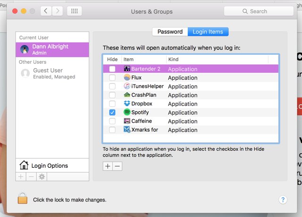
Task: Click the iTunesHelper app icon
Action: click(127, 86)
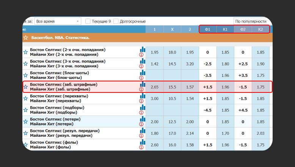Star the Баскетбол NBA Статистика league header
The height and width of the screenshot is (167, 295).
coord(25,38)

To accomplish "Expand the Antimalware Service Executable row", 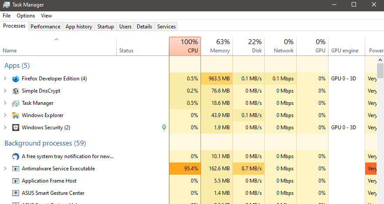I will [x=5, y=169].
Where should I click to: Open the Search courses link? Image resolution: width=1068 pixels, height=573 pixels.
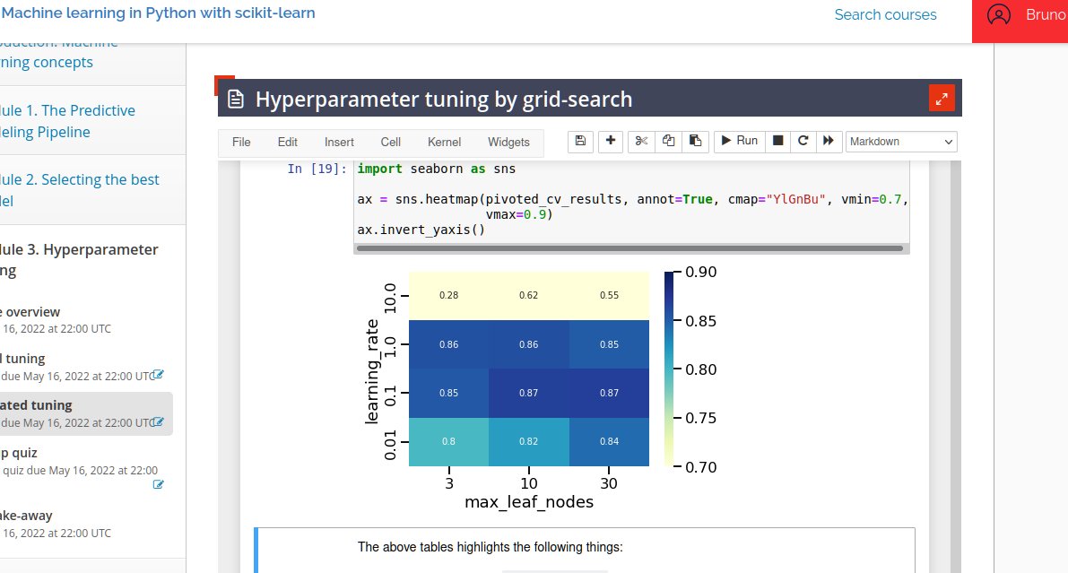(885, 14)
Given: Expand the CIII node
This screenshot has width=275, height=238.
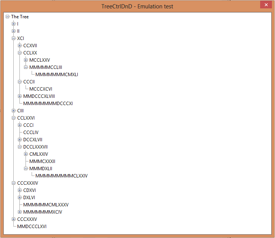Looking at the screenshot, I should click(14, 110).
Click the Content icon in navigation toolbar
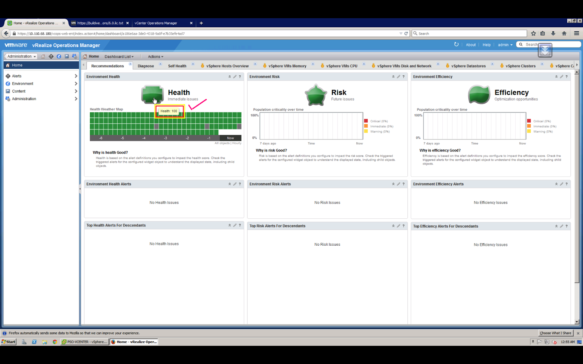The width and height of the screenshot is (583, 364). click(x=67, y=56)
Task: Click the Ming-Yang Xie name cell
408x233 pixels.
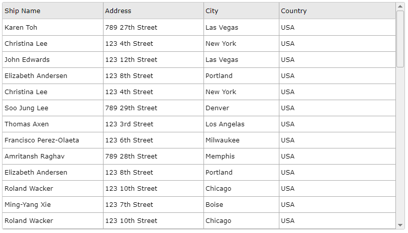Action: [x=53, y=205]
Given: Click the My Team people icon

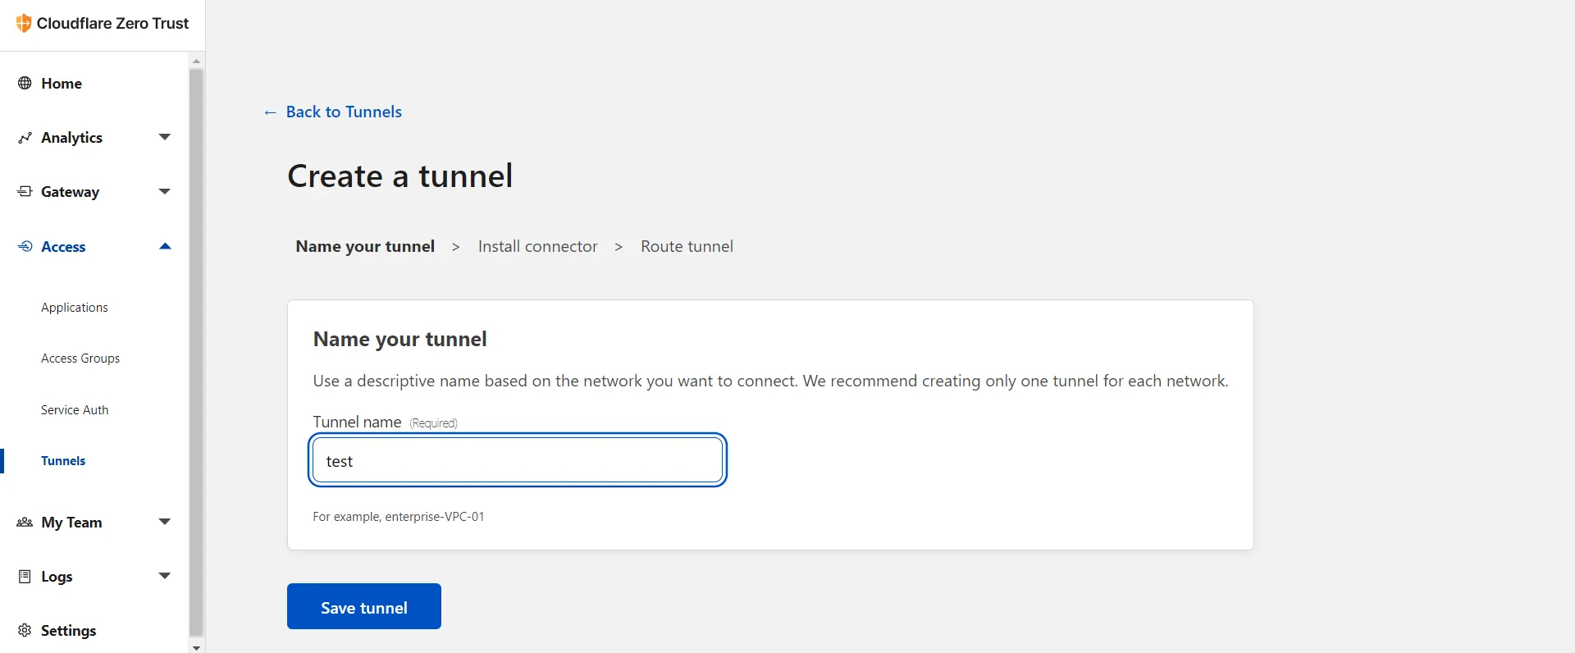Looking at the screenshot, I should tap(25, 522).
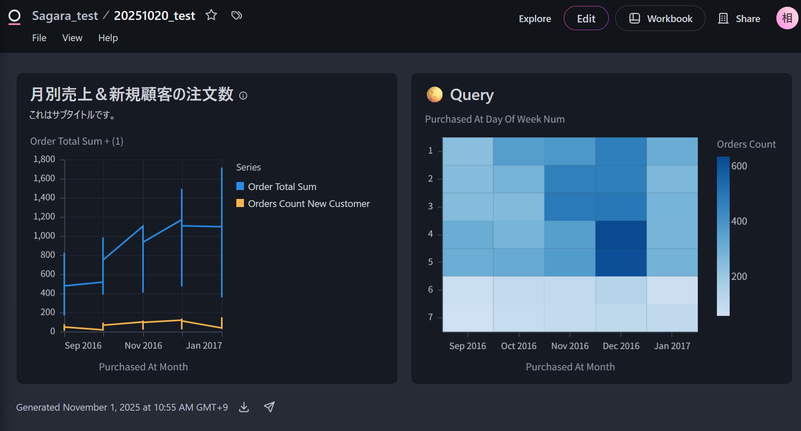801x431 pixels.
Task: Click the Explore link
Action: coord(535,19)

══════

Exercise instructions — Starting at the line that holds "408x233 pixels.", reproduce each line through the last one of the listing, and nothing more; the pictures stay out.

Answer to the problem —
408x233 pixels.
Action: [x=53, y=205]
Given: Click the My Team people icon

Looking at the screenshot, I should tap(25, 522).
801x431 pixels.
Task: Click the Explore link
Action: coord(535,19)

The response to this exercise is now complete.